Legendarne Atari wraca jako Ataribox
W latach 80. i 90. wiele osób w Polsce posiadało ich 8-bitowe komputery. Można było na nich pracować, pisać, ale przede wszystkim były drzwiami do świata gier wideo. Teraz Atari powraca. Tylko czy jest po co?
Ostatnie lata to wielki powrót marek, które dzisiejsi 30- i 40-latkowie znają z dzieciństwa. W sklepach pojawiły się przystosowane do współczesnych ekranów konsole NES (czyli nasz Pegazus), mobilny zestaw gier od Segi czy przeznaczone do grania ZX Spectrum. Teraz wraca Atari. Ale nie ze sprzętem retro.

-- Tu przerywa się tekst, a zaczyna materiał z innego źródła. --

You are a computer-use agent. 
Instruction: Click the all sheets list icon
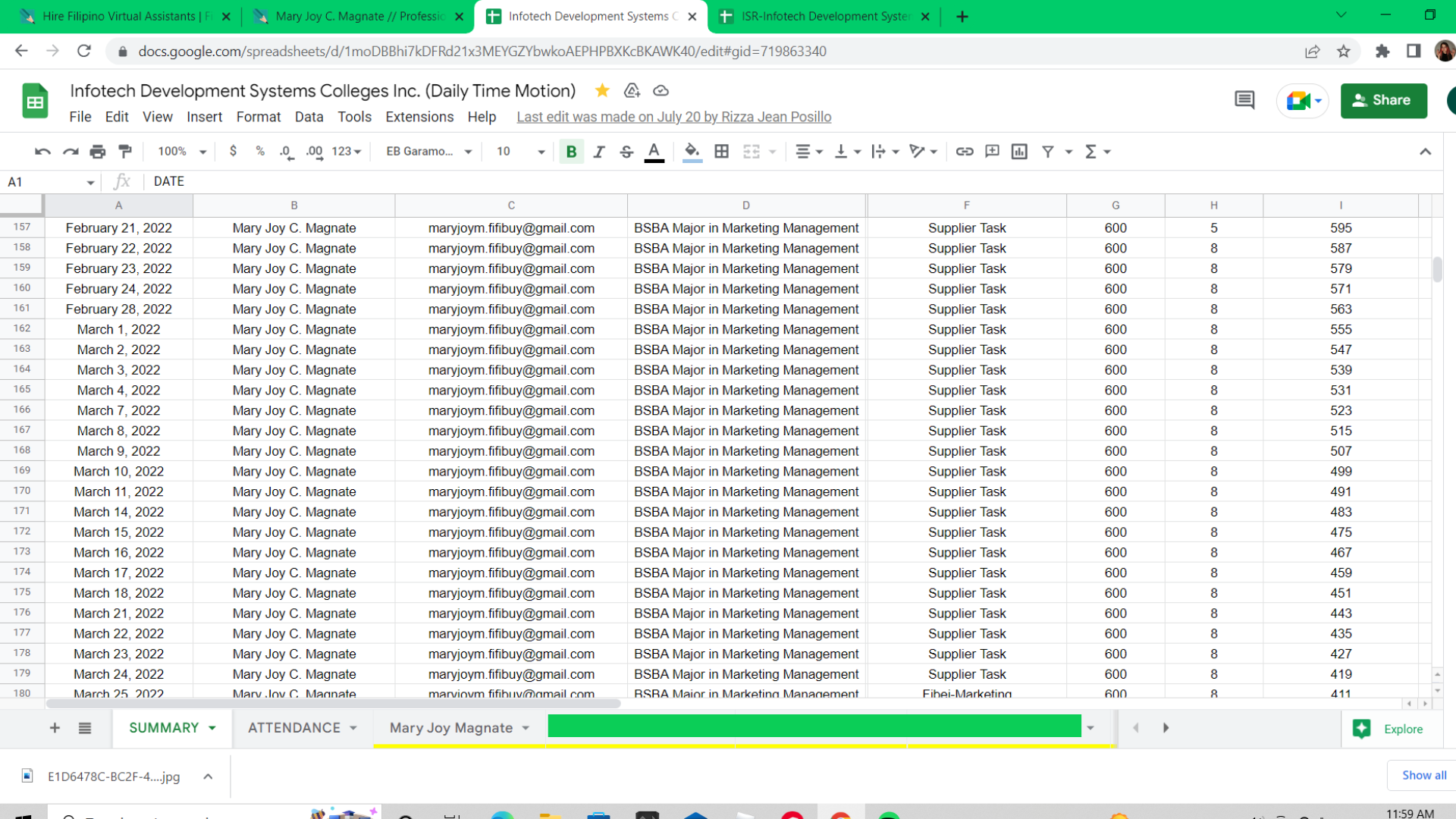85,728
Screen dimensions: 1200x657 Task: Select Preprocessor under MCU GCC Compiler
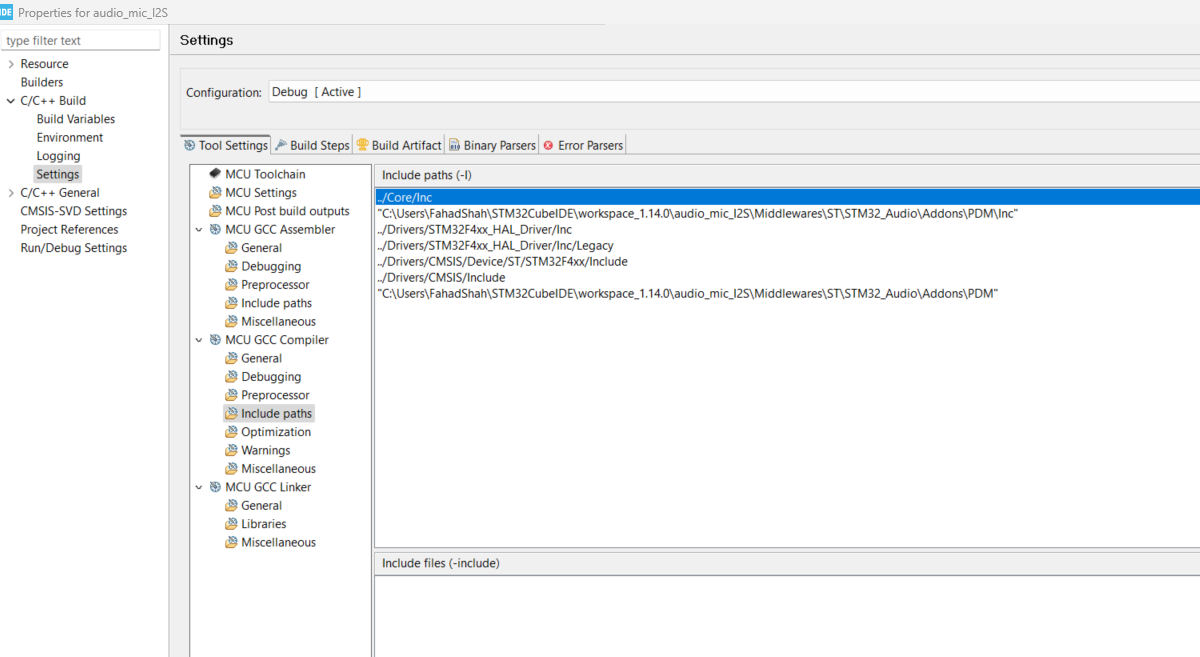pos(270,394)
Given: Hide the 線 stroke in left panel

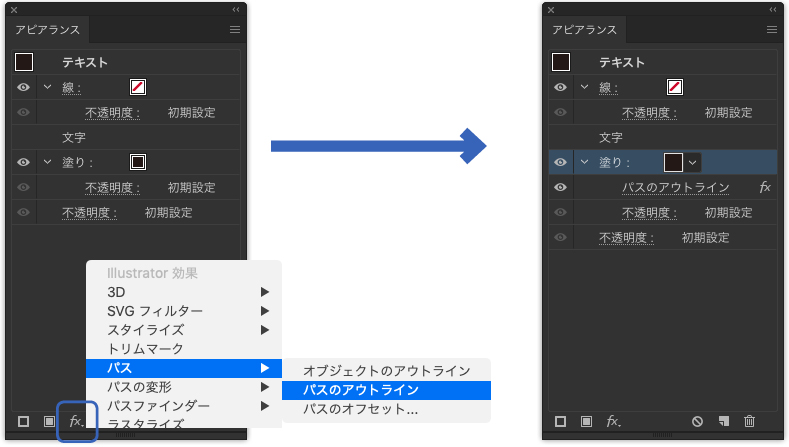Looking at the screenshot, I should [x=24, y=87].
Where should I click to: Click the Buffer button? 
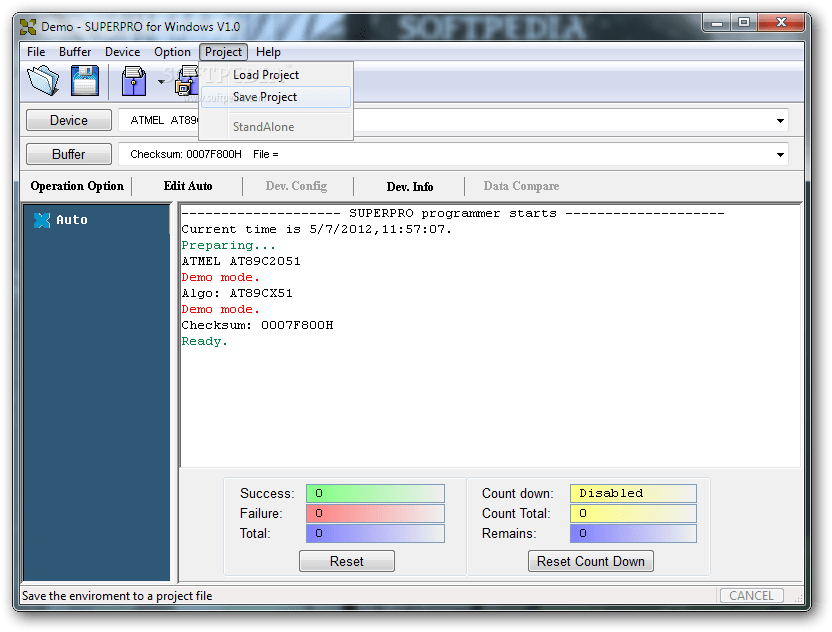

Chce przygotować pełnoprawną konsolę do grania.
Nowy sprzęt będzie nazywał się Ataribox. Co zaoferuje? To na razie wielka zagadka. Wiadomo tylko, że oparty zostanie o technologię PC. Potwierdza to Fred Chesnais, szef Atari. Z kontekstu można wywnioskować, że nie będzie to kolejna maszynka z grami, które pamiętamy z dzieciństwa.
Zobacz wideo zapowiadające najnowszą produkcję spod znaku Atari:
Co zatem? Konkurencja dla Xboksa? Czy może kolejny, zbędny sprzęt, który pozwoli zagrać w gry ze smartfona na telewizorze? Czekamy na bliższe informacje.